In fact, 23% of all active-duty family respondents reported geobaching in the last five years. Among geobaching families who had a child with a special education plan (Individualized Education Program (IEP) or 504 Plan), 65% cited their “children’s education” as one of their reasons to geobach. By contrast, half (49%) of geobaching families with children not enrolled in special education reported children’s education as one of the reasons for geobaching.

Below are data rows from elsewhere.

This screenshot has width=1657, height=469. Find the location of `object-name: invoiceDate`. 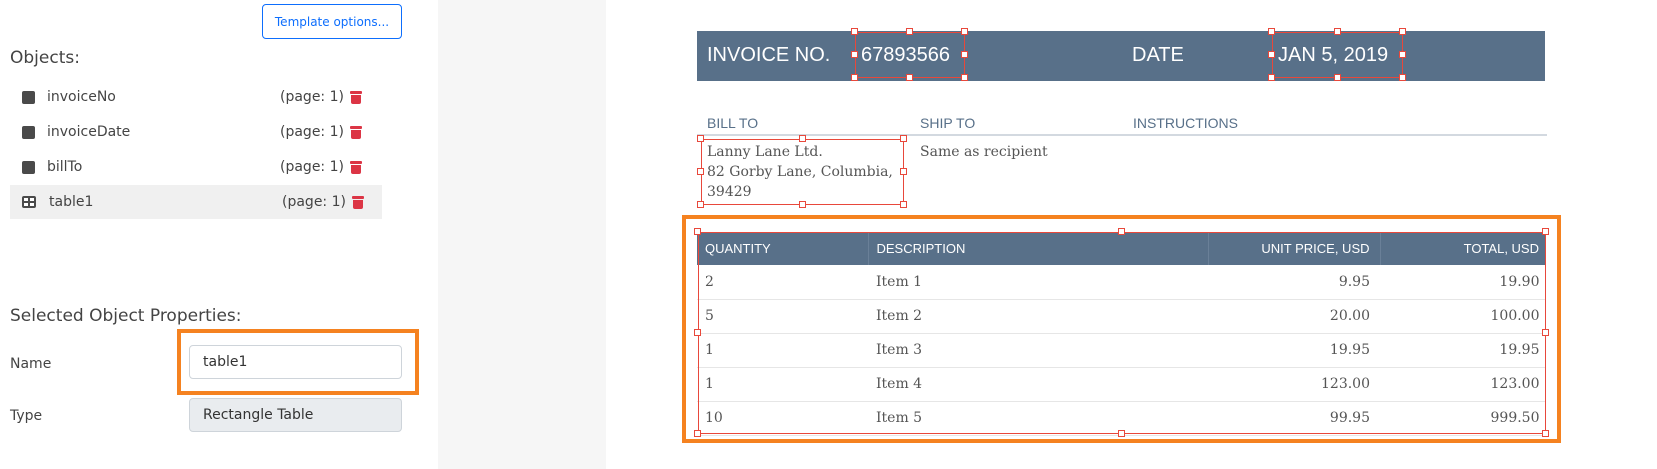

object-name: invoiceDate is located at coordinates (89, 132).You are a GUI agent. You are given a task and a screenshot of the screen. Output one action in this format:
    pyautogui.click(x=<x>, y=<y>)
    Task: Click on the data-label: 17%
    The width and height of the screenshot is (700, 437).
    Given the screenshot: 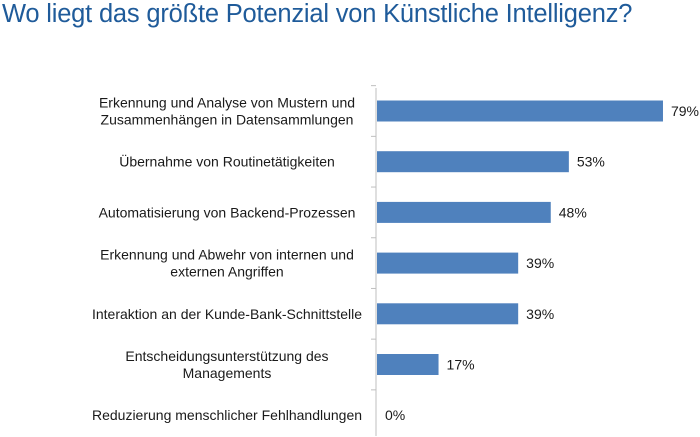 What is the action you would take?
    pyautogui.click(x=461, y=365)
    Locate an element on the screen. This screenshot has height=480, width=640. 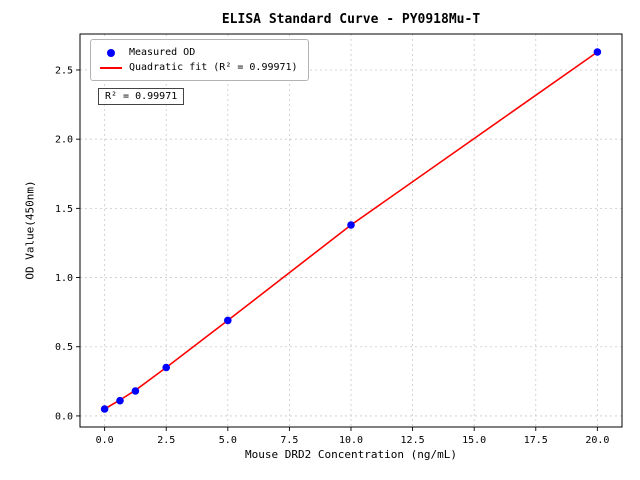
line-marker-icon is located at coordinates (111, 68).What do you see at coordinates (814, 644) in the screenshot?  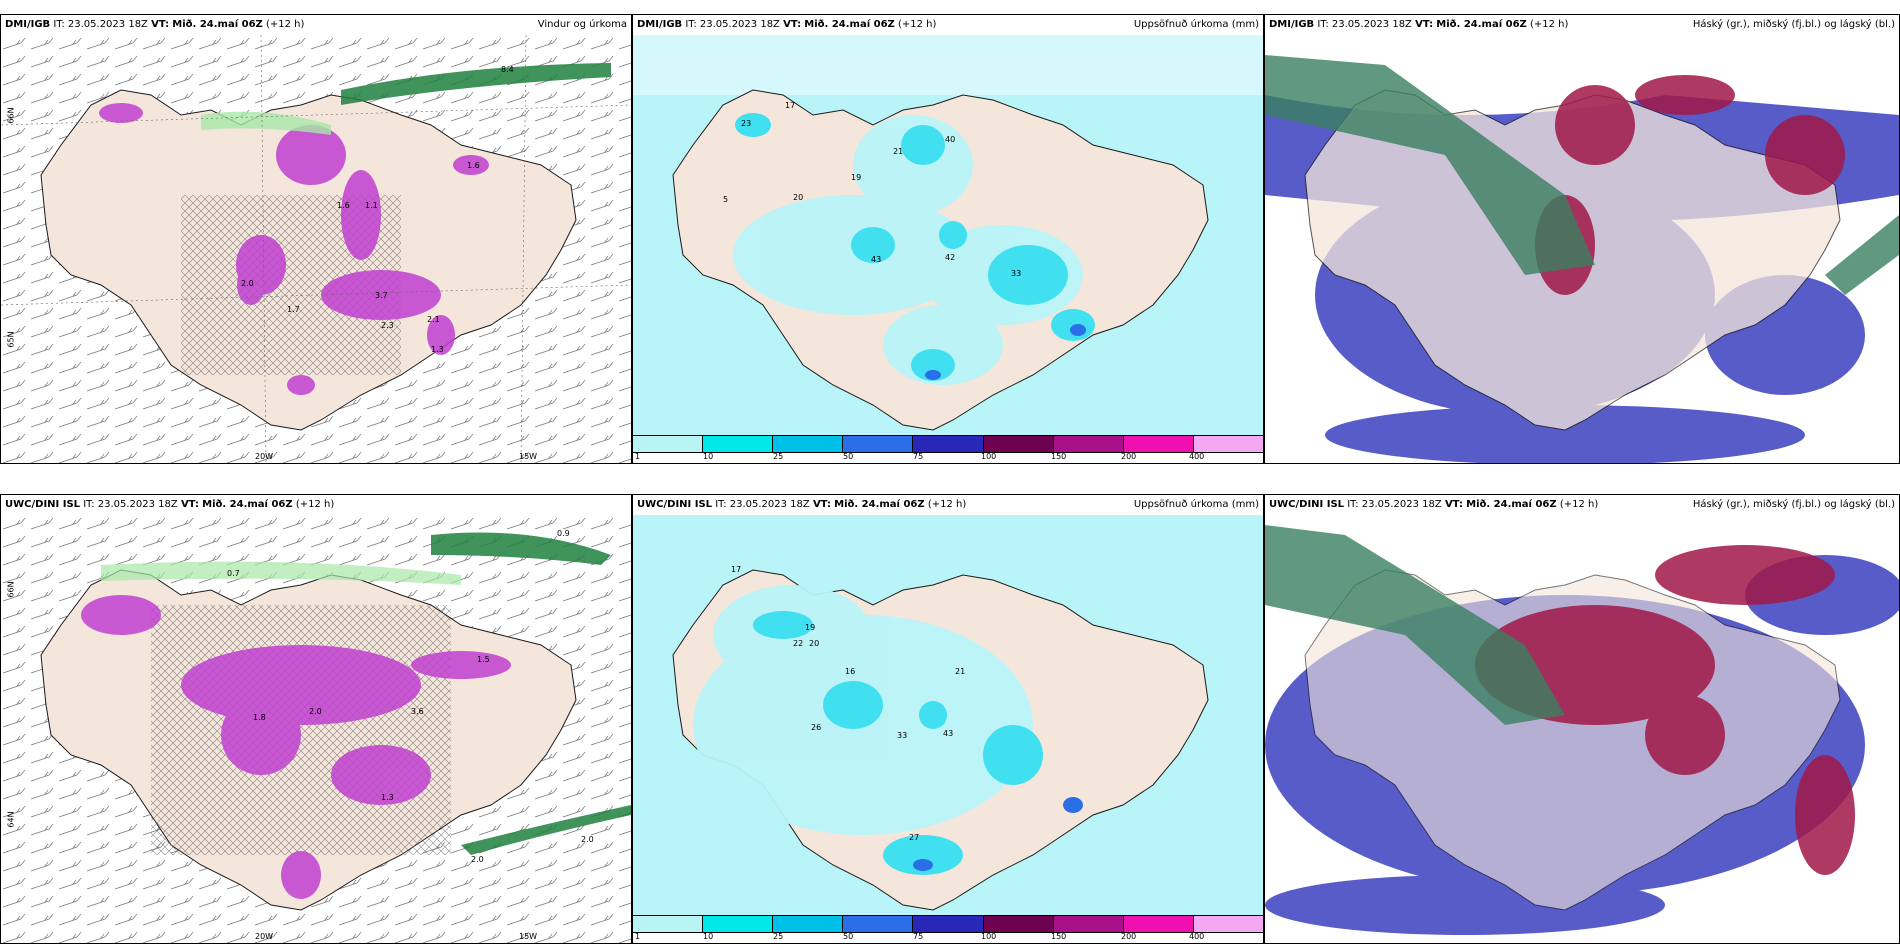 I see `value-label: 20` at bounding box center [814, 644]. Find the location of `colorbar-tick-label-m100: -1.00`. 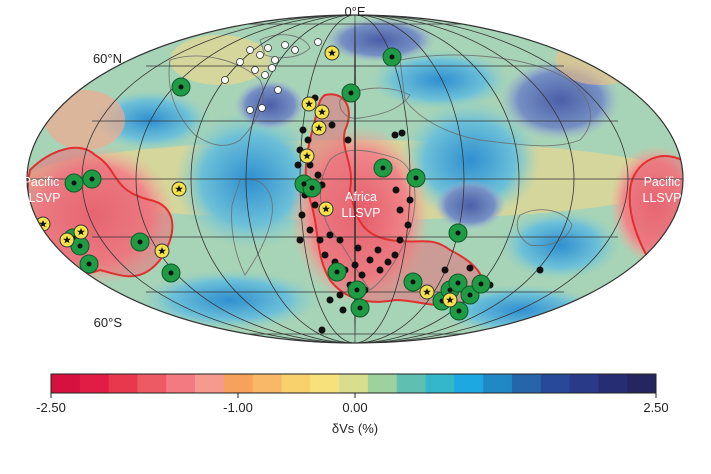

colorbar-tick-label-m100: -1.00 is located at coordinates (238, 408).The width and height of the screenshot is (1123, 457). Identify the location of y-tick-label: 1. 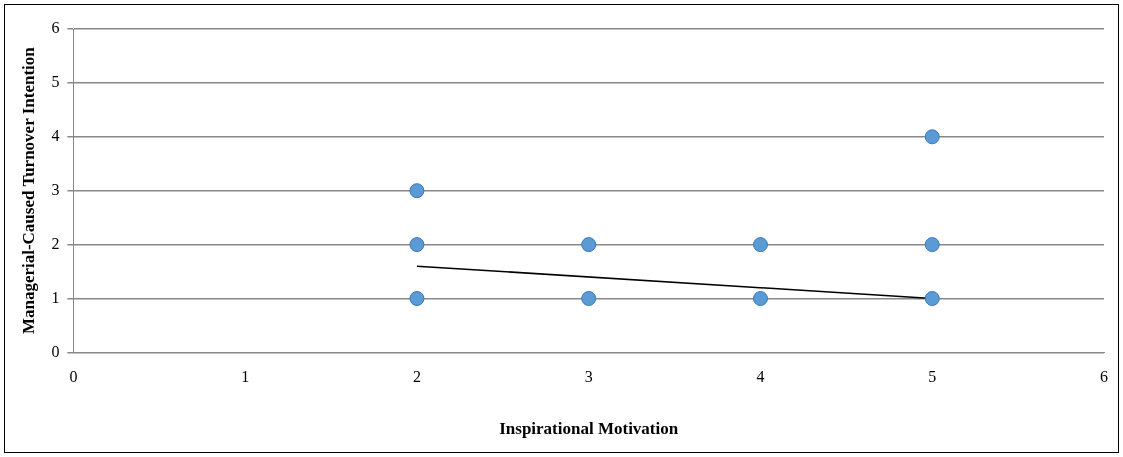
(56, 297).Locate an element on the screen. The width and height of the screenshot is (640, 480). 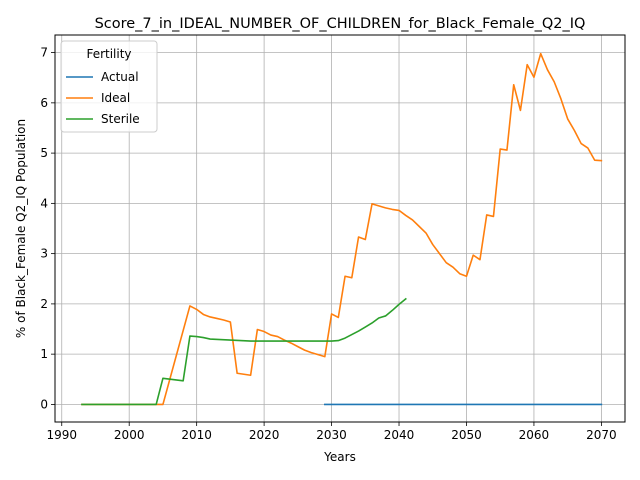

While some respondents noted that COVID-19- related closures provided an advantage for families who could now enroll students in a new school online after a move, for many active duty families who have children enrolled in special education (28%), these closures complicated an already challenging process of transferring special education services to a new school. These respondents reported their top challenge when transferring to a new school during COVID-19 was transferring theircIEP and/or 504 Plan. Despite the Interstate Compact on Educational Opportunity for Military Children having been signed by all 50 states and the District of Columbia, which states that “the receiving State shall initially provide comparable services to a student with disabilities based on his/her current IndividualizedEducation Program (IEP),”3 half of active-duty family respondents with a child enrolled in special education who PCSed since March 2020 reported they had trouble transferring their child(ren)’s IEP (51%) or 504 Plan (48%) to their new school. The FY21 NDAA included language to allow service members the ability to request a continued stay at their current location when there is a “documented substantial risk of transferring medical care or educational services to a new provider or school at the specific time of permanent change of station.”While this provision would not solve the difficulty military families face in transferring their child(ren)’s IEP, it would allow them to potentially avoid having to do so at inopportune times. Moreover, the FY21 NDAA allows service members to request a second review of their new assignment if they believe the gaining location would cause undue hardship on their family. The move to virtual education during COVID-19 also impeded necessary in-person evaluations for educational services, and delayed many families from obtaining an initial IEP and/or 504 Plan for their children.